### To do
Extract each line of the records below that contains the string "sidebar", matching its case exactly.

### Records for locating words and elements
-- BEGIN --
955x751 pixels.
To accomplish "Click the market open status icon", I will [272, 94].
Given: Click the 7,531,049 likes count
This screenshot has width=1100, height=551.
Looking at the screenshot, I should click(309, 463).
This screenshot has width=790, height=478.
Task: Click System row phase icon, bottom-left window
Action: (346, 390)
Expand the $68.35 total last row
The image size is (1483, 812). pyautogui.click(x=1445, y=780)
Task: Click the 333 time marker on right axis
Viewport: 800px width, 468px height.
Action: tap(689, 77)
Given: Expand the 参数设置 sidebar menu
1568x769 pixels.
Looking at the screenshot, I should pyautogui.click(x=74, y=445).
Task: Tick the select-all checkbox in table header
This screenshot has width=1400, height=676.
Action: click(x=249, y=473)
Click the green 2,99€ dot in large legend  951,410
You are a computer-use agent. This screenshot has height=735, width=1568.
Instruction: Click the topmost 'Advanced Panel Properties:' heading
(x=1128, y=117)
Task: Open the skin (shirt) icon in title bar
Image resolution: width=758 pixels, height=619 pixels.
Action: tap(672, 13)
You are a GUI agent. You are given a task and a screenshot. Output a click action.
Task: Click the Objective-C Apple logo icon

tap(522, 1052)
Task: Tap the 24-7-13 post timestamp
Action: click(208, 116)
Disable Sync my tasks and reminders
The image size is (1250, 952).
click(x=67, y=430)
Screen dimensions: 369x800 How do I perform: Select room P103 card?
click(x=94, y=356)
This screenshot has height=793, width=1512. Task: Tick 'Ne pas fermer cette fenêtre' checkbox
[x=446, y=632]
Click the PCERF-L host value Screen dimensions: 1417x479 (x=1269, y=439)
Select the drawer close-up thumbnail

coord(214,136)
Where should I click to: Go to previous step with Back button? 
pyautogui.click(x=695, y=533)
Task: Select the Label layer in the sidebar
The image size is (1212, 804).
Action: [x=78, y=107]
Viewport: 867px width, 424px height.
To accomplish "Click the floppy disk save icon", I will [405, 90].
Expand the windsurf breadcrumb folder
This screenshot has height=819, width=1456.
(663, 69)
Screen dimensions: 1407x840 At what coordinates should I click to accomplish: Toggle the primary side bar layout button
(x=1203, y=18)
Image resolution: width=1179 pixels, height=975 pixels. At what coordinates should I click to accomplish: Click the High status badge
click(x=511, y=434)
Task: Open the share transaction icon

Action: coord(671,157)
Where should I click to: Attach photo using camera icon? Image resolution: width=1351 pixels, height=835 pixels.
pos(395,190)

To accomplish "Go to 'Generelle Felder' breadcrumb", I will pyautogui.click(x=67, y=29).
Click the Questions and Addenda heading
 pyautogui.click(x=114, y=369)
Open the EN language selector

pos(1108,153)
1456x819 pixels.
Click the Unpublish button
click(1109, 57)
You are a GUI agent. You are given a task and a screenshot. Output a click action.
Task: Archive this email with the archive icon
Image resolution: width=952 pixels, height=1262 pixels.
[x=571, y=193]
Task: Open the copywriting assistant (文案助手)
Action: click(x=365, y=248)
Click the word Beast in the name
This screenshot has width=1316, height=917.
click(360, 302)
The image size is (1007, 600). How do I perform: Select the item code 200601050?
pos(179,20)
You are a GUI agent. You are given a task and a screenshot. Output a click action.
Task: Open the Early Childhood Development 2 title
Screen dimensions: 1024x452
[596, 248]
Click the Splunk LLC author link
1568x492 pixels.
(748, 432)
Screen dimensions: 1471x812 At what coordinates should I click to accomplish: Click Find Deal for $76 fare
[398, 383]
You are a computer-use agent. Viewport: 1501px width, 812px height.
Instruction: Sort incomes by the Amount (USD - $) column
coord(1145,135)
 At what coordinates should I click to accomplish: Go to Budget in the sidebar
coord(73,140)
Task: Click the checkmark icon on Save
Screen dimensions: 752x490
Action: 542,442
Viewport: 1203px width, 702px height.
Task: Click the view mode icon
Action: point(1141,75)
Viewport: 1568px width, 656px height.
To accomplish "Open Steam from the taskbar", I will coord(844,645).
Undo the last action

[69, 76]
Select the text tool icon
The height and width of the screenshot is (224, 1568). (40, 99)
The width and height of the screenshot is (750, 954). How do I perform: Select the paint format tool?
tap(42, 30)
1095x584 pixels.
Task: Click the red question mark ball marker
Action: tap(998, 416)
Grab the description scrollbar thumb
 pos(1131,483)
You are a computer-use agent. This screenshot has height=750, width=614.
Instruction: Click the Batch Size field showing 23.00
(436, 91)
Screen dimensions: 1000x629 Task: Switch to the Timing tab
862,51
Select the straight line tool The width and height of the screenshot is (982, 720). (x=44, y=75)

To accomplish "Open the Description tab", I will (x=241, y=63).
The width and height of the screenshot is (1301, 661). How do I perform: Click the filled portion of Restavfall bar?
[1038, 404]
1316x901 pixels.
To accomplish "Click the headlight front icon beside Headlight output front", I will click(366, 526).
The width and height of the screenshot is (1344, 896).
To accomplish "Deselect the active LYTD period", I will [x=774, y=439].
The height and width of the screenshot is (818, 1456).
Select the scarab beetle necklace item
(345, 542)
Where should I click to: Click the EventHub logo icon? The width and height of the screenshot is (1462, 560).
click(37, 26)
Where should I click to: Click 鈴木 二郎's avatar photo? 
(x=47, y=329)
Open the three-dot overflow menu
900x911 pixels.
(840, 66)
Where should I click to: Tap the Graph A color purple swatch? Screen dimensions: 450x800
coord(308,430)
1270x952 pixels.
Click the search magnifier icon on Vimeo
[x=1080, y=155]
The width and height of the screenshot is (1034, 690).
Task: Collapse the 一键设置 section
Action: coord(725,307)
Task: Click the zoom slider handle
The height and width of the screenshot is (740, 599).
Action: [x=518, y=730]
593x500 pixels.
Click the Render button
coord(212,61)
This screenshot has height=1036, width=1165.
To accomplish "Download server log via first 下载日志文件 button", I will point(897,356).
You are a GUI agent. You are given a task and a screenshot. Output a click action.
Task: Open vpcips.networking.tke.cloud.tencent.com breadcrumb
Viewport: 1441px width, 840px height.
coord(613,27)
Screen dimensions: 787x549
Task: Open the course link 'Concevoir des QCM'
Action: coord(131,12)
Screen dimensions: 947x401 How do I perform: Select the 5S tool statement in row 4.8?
-- END --
### Expected answer
Given: Expand the 参数设置 sidebar menu
Task: Select the Label layer in the sidebar
 At what coordinates should I click to accomplish: Go to Budget in the sidebar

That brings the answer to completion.